-------- Source data --------

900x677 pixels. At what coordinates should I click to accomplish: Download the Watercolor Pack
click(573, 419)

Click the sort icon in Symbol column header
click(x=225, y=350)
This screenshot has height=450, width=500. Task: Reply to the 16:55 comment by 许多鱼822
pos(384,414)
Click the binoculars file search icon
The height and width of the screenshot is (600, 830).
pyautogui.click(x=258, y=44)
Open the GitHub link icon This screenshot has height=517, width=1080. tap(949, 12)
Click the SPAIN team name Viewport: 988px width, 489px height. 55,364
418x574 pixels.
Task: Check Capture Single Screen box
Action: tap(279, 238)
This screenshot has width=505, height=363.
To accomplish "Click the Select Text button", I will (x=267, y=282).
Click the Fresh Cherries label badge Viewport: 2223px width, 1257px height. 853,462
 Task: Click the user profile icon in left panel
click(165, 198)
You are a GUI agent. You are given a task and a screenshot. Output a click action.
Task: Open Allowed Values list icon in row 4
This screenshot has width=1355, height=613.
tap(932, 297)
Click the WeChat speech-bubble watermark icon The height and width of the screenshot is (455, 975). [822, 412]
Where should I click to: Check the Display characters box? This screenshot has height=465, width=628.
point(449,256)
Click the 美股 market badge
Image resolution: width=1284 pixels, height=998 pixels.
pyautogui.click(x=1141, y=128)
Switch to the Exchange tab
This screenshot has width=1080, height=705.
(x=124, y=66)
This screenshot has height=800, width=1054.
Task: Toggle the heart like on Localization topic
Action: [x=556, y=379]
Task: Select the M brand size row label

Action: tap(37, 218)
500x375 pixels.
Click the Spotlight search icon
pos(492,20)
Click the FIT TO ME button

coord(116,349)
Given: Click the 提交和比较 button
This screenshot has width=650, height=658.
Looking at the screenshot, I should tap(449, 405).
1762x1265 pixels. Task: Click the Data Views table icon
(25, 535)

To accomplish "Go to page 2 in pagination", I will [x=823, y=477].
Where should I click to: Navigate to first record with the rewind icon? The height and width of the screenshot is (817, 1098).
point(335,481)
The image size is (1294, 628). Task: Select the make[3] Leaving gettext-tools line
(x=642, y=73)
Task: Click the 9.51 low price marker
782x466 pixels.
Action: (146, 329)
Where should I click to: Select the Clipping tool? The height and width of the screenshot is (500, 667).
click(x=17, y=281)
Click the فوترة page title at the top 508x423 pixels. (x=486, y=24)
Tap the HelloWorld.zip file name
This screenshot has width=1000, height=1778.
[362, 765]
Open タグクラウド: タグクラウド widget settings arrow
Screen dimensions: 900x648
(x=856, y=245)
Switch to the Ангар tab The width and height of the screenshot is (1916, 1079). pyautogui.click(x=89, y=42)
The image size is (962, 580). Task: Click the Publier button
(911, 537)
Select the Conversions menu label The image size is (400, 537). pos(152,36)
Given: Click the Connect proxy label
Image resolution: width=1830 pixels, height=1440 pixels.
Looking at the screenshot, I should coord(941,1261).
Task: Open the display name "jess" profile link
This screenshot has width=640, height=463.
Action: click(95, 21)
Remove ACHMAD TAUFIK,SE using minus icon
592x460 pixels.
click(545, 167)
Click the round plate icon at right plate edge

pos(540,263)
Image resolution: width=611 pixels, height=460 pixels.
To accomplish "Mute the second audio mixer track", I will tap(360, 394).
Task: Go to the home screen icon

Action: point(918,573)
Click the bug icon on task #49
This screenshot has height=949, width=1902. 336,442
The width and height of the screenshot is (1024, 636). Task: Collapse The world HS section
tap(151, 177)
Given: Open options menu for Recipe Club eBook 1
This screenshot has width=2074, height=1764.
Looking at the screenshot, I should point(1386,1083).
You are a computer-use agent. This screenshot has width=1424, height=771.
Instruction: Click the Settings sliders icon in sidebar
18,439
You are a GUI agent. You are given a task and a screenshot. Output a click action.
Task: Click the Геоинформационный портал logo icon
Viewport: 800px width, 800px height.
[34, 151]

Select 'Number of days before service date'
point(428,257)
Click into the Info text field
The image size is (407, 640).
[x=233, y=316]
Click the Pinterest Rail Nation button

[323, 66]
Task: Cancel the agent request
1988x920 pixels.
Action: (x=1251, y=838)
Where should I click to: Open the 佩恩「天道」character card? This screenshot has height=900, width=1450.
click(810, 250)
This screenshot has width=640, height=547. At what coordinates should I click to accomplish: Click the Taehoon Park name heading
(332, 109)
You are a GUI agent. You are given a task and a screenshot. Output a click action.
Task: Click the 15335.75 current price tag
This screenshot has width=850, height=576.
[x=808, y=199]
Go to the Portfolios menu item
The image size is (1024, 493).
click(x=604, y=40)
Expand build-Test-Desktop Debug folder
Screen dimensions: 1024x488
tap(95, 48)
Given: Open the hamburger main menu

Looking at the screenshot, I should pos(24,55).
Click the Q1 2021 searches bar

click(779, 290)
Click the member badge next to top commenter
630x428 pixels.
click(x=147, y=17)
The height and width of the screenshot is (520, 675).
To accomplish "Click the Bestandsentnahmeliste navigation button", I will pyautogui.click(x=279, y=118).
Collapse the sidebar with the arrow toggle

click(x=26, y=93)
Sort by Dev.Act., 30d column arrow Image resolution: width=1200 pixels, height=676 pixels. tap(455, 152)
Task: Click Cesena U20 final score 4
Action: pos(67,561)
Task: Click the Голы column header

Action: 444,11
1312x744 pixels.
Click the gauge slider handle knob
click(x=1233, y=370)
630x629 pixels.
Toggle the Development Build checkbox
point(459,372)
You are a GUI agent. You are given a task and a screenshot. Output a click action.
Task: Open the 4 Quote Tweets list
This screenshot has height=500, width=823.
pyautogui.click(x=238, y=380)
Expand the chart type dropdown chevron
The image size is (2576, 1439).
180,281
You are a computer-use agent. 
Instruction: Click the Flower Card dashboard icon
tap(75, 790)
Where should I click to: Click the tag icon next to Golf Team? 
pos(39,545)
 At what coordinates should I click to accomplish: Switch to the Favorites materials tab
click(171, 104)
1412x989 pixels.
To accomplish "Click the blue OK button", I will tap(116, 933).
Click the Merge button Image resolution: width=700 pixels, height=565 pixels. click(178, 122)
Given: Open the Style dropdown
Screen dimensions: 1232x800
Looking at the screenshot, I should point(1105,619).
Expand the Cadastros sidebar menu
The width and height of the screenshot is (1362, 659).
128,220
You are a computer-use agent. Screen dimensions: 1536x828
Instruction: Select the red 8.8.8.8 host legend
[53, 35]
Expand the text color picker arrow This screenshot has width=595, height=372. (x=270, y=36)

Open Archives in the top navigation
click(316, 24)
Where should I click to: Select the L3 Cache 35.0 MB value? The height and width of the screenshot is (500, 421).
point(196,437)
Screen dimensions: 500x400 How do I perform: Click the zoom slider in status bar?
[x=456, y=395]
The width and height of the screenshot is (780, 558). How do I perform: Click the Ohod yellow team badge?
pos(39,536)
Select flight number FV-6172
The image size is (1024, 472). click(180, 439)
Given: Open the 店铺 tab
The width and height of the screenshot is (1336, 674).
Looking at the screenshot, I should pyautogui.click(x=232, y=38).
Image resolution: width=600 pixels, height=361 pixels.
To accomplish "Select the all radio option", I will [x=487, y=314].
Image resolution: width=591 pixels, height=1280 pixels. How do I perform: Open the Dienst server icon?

--------

_What the task asks_
Each line that contains the string "Expand" should be copied from the data above.

_Your solution_
Expand build-Test-Desktop Debug folder
Expand the chart type dropdown chevron
Expand the Cadastros sidebar menu
Expand the text color picker arrow This screenshot has width=595, height=372. (x=270, y=36)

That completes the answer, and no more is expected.